Patrick Lavelle

« Lamto et la science des écosystèmes »

Dans la grande spirale des idées qui, de façon cyclique, nous fait revisiter des
thèmes depuis longtemps oubliés, le travail fait à Lamto entre 1960 et 1990 sous la direction de Maxime Lamotte ne sera pas oublié. Près de cinquante ans après son début, l’histoire du projet mérite qu’on l’analyse. On rendra hommage au passage à son initiateur, à sa vision novatrice qui allait créer une pensée écologique originale dans notre pays et au professeur passionné et humain, totalement investi dans la génération des idées et la formation de ses disciples.

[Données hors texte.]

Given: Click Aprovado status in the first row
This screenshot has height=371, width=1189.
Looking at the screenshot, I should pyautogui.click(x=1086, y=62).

Les historiens ont décrit l’immense aventure humaine que fut le projet Lamto
(LACHENAL, 2002 ; VUATTOUX et al., 2006). D’autres scientifiques ont poursuivi la valorisation de ces travaux et de ceux qui les continuèrent (ABBADIE et al., 2006). Cet article est le témoignage d’un chercheur qui a travaillé près de trente ans à Lamto, reconnaissant à Maxime Lamotte de l’avoir invité et guidé dans cette entreprise.
Chacun vécut à Lamto ces moments précieux où le caractère se forge au contact
de la réalité crue des tropiques, du choc des cultures, de l’oppressante pauvreté et de la cohabitation forcée avec des compagnons très divers. Lamto fut d’abord cela, pour chacun d’entre nous.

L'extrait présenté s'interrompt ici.